La ciencia lleva décadas confirmándolo: lo que hoy somos no es fruto de un diseño perfecto, sino el resultado de innumerables batallas, accidentes y encuentros fortuitos. Un estudio reciente en mamíferos reveló que buena parte de los genes que regulan nuestra respuesta inmune provienen de interacciones con virus antiguos. En otras palabras, no seríamos quienes somos sin esos invasores invisibles que, lejos de desaparecer, dejaron su huella en nuestra propia biología.

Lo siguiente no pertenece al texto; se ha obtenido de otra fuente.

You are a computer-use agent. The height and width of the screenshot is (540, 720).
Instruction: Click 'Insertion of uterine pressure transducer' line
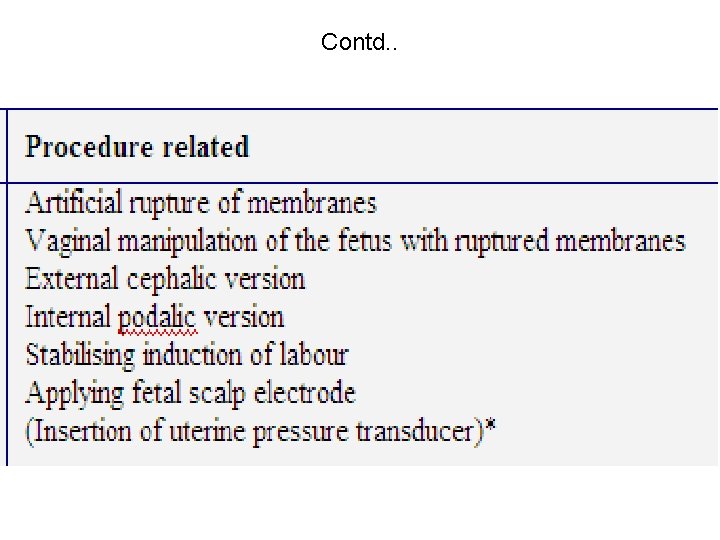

La evolución no es una línea recta hacia la perfección. No es una escalera en la que cada peldaño nos acerca a un estado superior. Es más bien una red enmarañada de caminos, un mapa lleno de desvíos, retrocesos y atajos. Lo que nos constituye no es la pureza, sino la mezcla. Cada especie, cada organismo, es un palimpsesto: un texto escrito una y otra vez sobre páginas anteriores que nunca se borran del todo.
Pensarlo así transforma la noción de identidad. Nos gusta creer que lo “humano” es algo propio, único, incluso aislado. Sin embargo, cada célula de nuestro cuerpo lleva dentro firmas ajenas: genes de virus integrados a nuestro ADN, trazas bacterianas que nos acompañaron desde los albores de la vida, mutaciones que llegaron como errores pero terminaron siendo ventajas. Nuestra historia es la historia de alianzas improbables y conflictos inevitables. Lo que hoy llamamos “yo” es, en realidad, un archivo compartido.
La metáfora tecnológica ayuda a visualizarlo. Somos como un sistema operativo lleno de parches de seguridad. Cada actualización que recibe tu computadora existe porque alguien intentó hackearla antes. Nuestro genoma funciona igual: está cubierto de parches que se escribieron en medio de invasiones virales, infecciones bacterianas y tensiones ambientales. Y aun con todos esos remiendos, seguimos funcionando, incluso creando, amando, imaginando. Tal vez esa sea la grandeza: no haber alcanzado la perfección, sino seguir corriendo el programa pese a las vulnerabilidades.
La evolución, en este sentido, es más una negociación que una guerra. Sí, hubo enfrentamientos feroces y extinciones masivas, pero también hubo momentos de fusión y colaboración. Los ancestros de nuestras células incorporaron bacterias que luego se volvieron indispensables: las mitocondrias, fábricas de energía sin las cuales no existiríamos. Esa simbiosis es un recordatorio de que la frontera entre “lo propio” y “lo extraño” es mucho más borrosa de lo que nos enseñaron.
Pensar así incomoda porque va contra la narrativa de la pureza. Durante siglos, nos contaron que lo perfecto era lo puro, lo inmutable, lo incontaminado. Pero la biología dice lo contrario: la vida se sostiene en la mezcla. Somos mestizos en el sentido más radical. Nuestra fuerza no viene de conservar intacto un origen, sino de aceptar, absorber y transformar lo que llega de afuera.
Quizá la lección más poderosa de la evolución sea precisamente esa: la pureza no existe. La vida crece, sobrevive y florece en la contaminación creativa, en el cruce inesperado, en la intrusión que parecía amenaza pero terminó siendo posibilidad. Negar esa mezcla es negar lo que nos hizo posibles.
Somos el resultado de millones de intrusiones, y en esas intrusiones —a veces violentas, a veces fértiles— reside la chispa de lo que llamamos humanidad. La grandeza de nuestra especie no está en haber llegado intacta hasta aquí, sino en habernos dejado transformar una y otra vez sin perder la capacidad de seguir adelante. Si hay algo glorioso en nosotros, no es la pureza, sino la memoria de todas las mezclas que nos habitan.